[What does the oncologist need from the pathologist in testicular cancer?]

BACKGROUND: Testicular type II germ cell tumours (GCTs) are an exemplar of a curable cancer and the most common malignancy in males aged ≤35 years. Even in metastatic stages, about 70% of patients can be cured by cisplatin-based chemotherapy and multimodal treatments. For patients failing platinum-based standard therapy, prognosis is poor and novel biomarkers and therapeutic options are urgently needed.
OBJECTIVES: Discussion of desired histopathological information to guide urologists' and oncologists' decision making in the treatment of male GCTs.
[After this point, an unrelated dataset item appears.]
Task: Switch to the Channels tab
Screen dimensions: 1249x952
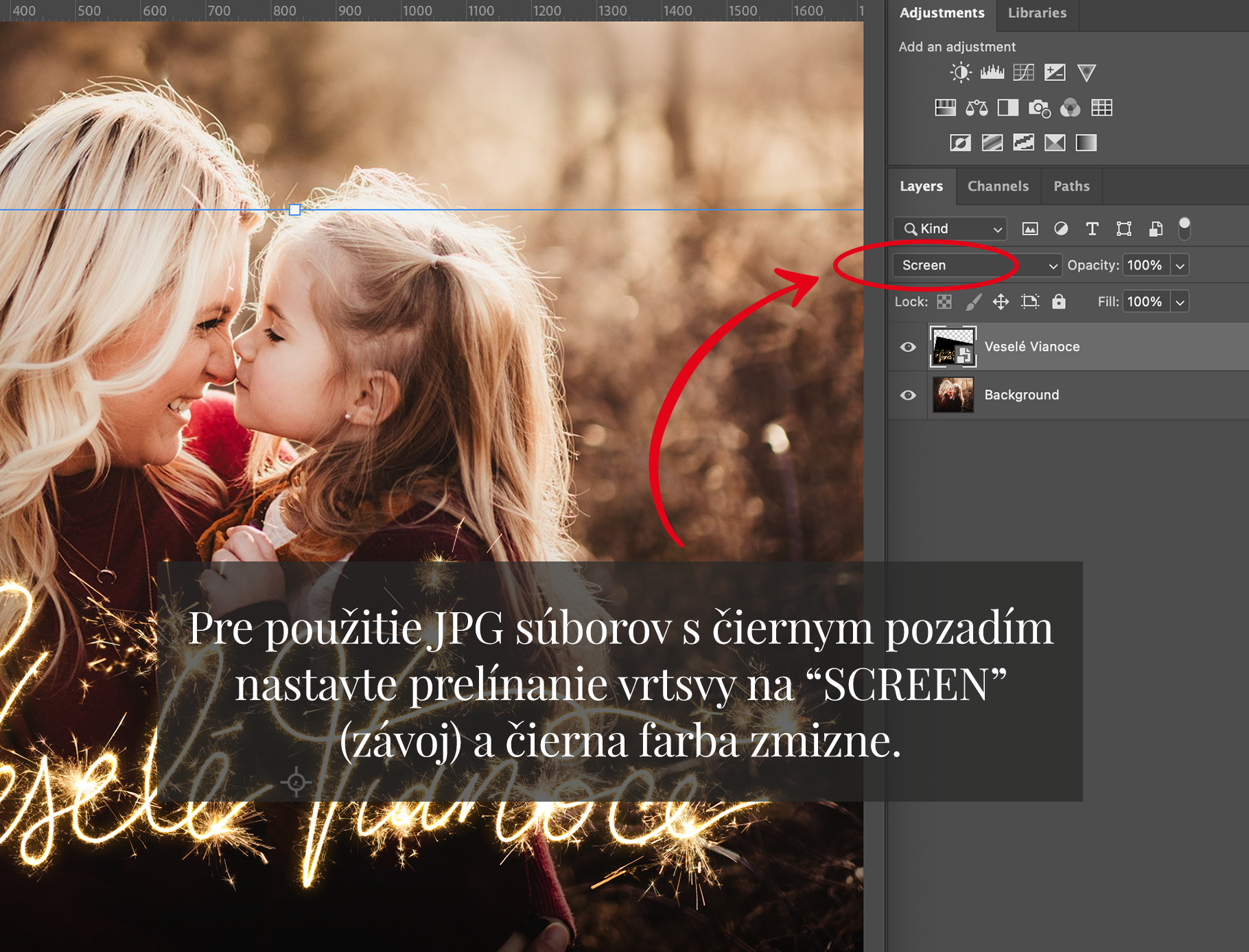Action: click(x=998, y=186)
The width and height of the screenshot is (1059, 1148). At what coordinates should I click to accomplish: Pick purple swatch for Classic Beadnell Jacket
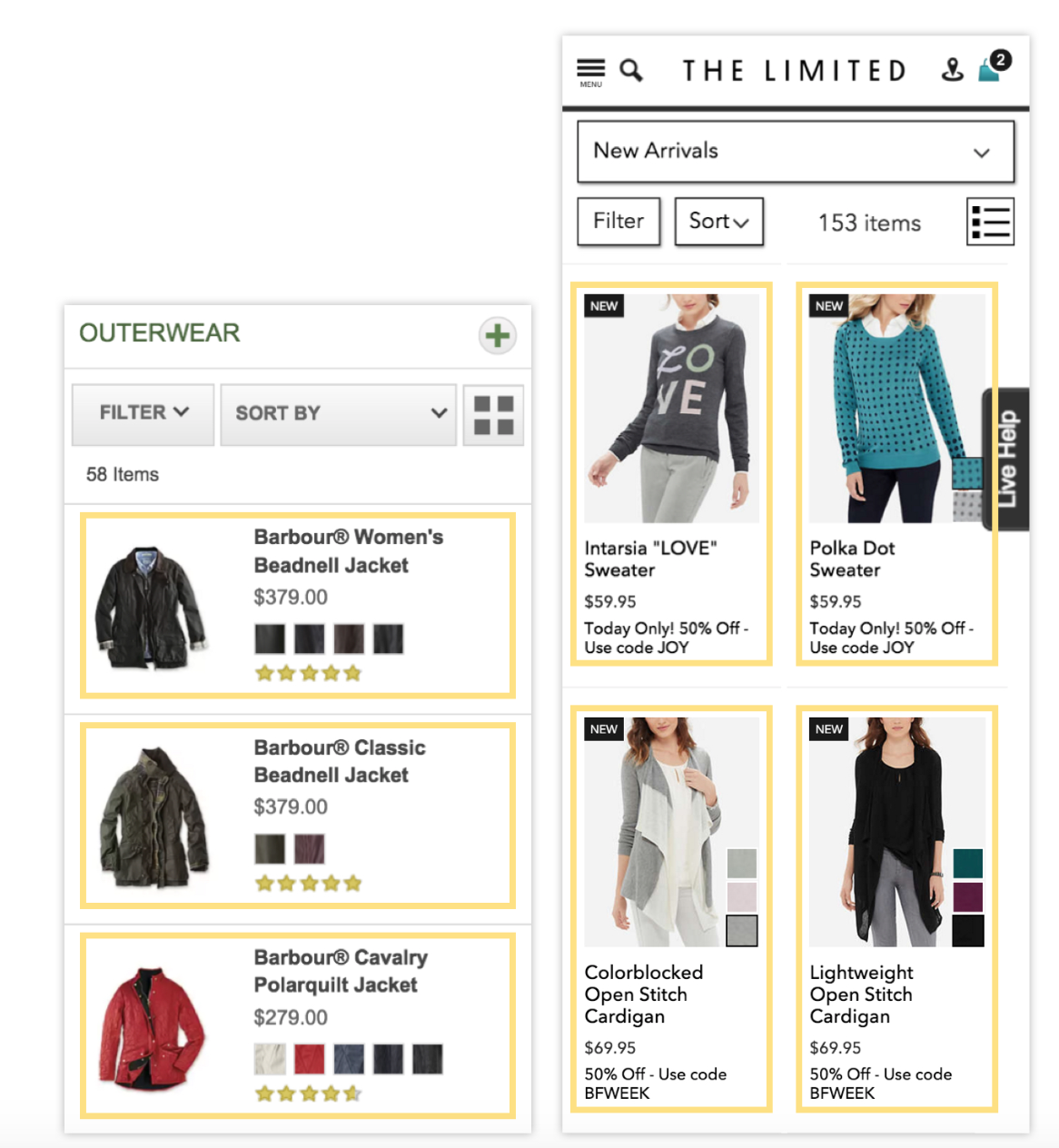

MATERIAL AND METHODS: A narrative review of histopathological key features of male GCT tissue samples for clinical decision making.
RESULTS: Histopathological workup is crucial to identify (i) a GCT origin in cancers of unknown primary based on isochromosome 12p (i(12p)) detection, (ii) the different type II GCT subtypes, and (iii) risk factors, i.e. lymphovascular or rete testis invasion, among others. Proper histopathological diagnosis is indispensable for guideline-endorsed, histology-driven, and risk-adapted treatment decisions, hereby helping to maintain treatment success while reducing the therapeutic burden and potential long-term sequelae of multimodal treatments. For refractory patients failing standard treatment options, prognosis remains poor and, so far, neither predictive or prognostic biomarkers nor novel therapeutic targets have been established.
CONCLUSIONS: Close interaction and interdisciplinary discussion of histopathologic and radiologic findings and established risk factors including serum tumour markers is crucial for successful treatment including intensified strategies, where necessary, or prevention of overtreatment, where possible.